**TEXT BLOCK**:
[Begin]
Kansas business owners should recognize that electing S corp status is not a way of structuring their businesses, but rather, it is a type of tax classification. 

When it comes time to file annual taxes, the IRS sees S corps as pass-through entities. Instead of filing a corporate tax return separately, owners can have their company’s profits and losses go through to its shareholders’ tax rates. Depending on the type and size of the business entity, this can have significant tax savings.

To elect S corp status, business owners must first incorporate as a C corporation or limited liability company (LLC). You can form an LLC and elect one of the two corporation types – S corp or C corp – to determine how your business will file its taxes. Note that an S corp is a pass-through entity, but a C corp is not.

Tax Considerations for an S Corporation in Kansas

Remember that electing S corp status means choosing a tax classification and not a business structure. This affects your business and what legal rules it needs to follow. However, there are also a set of state tax rules that Kansas S corp owners need to adhere to.

Kansas Tax Treatment of S Corporations

According to the Tax Foundation, “Kansas has a graduated individual income tax with rates ranging from 3.10% to 5.70%.” Jurisdictions also collect local income taxes and enforce a 4 to 7% corporate income tax rate separate from the federal tax rate.[2] There is no Kansas franchise tax.
[End]
**EXTRACTED INFORMATION**:
[Begin]
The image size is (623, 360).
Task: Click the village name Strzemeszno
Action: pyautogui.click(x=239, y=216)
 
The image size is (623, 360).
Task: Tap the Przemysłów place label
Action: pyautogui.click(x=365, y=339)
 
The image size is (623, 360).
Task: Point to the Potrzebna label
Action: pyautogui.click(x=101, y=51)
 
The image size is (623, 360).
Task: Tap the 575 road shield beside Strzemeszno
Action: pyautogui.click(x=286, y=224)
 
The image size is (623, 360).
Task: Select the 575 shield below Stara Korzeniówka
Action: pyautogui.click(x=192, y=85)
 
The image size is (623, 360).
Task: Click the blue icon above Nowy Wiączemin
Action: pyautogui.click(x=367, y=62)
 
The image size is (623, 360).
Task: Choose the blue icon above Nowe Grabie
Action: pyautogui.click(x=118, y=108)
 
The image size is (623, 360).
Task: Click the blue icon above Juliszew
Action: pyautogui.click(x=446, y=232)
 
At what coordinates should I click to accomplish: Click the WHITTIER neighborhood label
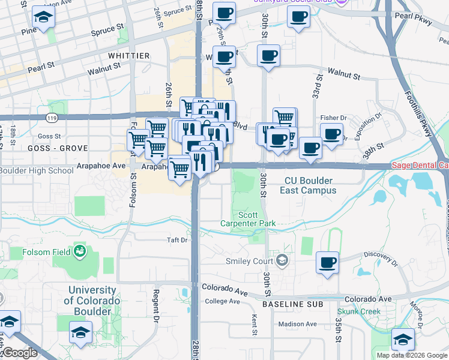point(129,55)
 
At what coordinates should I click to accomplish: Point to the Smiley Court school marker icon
point(283,260)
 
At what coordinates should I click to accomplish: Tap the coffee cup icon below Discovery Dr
point(327,262)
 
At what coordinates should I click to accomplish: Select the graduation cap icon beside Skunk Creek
point(403,339)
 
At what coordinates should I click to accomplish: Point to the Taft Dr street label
point(177,240)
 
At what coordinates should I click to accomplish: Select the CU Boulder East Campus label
point(308,185)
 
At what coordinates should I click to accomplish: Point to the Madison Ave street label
point(297,324)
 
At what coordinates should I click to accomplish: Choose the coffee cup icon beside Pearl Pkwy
point(298,17)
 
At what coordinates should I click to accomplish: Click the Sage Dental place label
point(420,165)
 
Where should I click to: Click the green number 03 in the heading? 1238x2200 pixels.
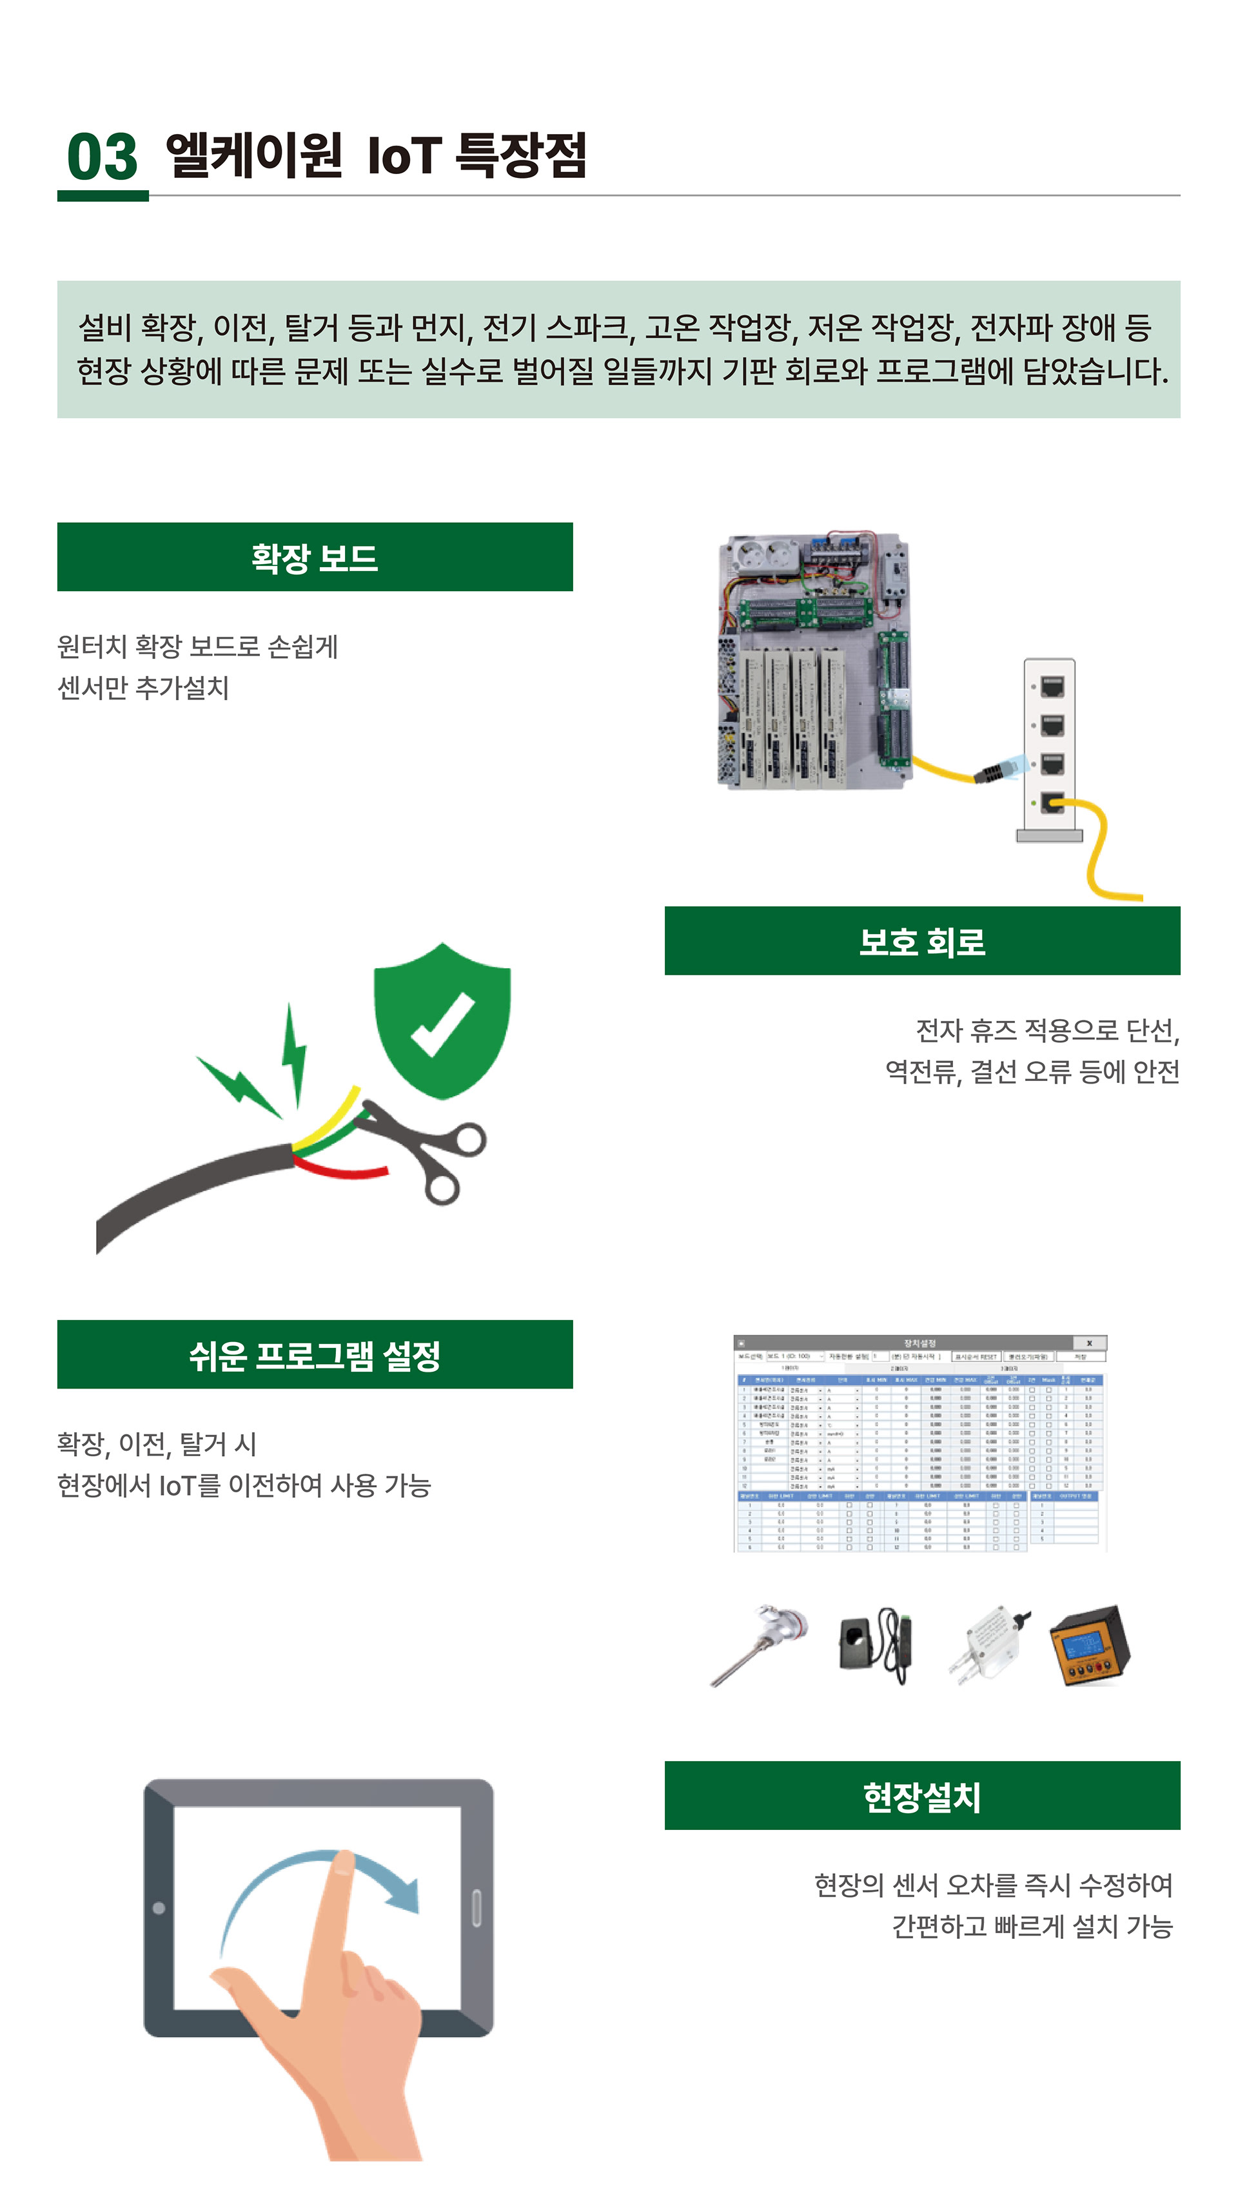click(x=102, y=157)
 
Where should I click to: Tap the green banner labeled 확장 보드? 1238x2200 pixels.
click(x=315, y=557)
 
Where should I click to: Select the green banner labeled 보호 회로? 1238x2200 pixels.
click(x=922, y=940)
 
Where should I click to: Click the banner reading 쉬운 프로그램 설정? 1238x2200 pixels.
click(x=315, y=1354)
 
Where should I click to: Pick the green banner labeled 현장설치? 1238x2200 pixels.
click(x=922, y=1795)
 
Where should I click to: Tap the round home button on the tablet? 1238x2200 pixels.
click(x=159, y=1908)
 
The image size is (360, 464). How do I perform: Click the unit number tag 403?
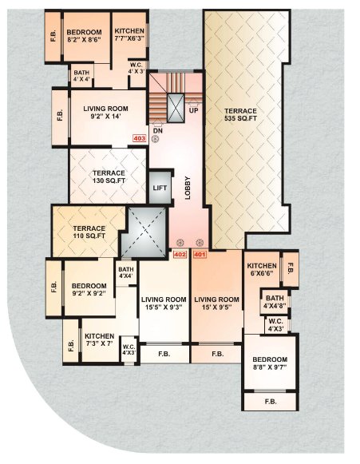(140, 137)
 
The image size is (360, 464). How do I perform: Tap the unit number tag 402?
(180, 255)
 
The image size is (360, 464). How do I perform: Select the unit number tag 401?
(200, 255)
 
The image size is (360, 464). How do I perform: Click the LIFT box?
(160, 188)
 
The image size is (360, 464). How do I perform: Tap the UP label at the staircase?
(194, 111)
[End]
**WHAT TO WORK ON**:
1 > In the Kansas S corporation text, what range of rates does the graduated individual income tax in Kansas have?
2 > Decide whether each statement agrees with the Kansas S corporation text. Give yes or no for each and quote the deciding words. (a) Kansas has a franchise tax. (b) A C corp is a pass-through entity. (c) To elect S corp status, business owners must first incorporate as a C corporation or an LLC.
3 > Reproduce the Kansas S corporation text starting with "According to the" and going on through "Kansas franchise tax.".
Answer from the Kansas S corporation text alone, not from the material.

**SOLUTION LIST**:
1 > 3.10% to 5.70%.

2 >
(a) No: "There is no Kansas franchise tax."
(b) No: "Note that an S corp is a pass-through entity, but a C corp is not."
(c) Yes: "To elect S corp status, business owners must first incorporate as a C corporation or limited liability company (LLC)."

3 >
According to the Tax Foundation, “Kansas has a graduated individual income tax with rates ranging from 3.10% to 5.70%.” Jurisdictions also collect local income taxes and enforce a 4 to 7% corporate income tax rate separate from the federal tax rate.[2] There is no Kansas franchise tax.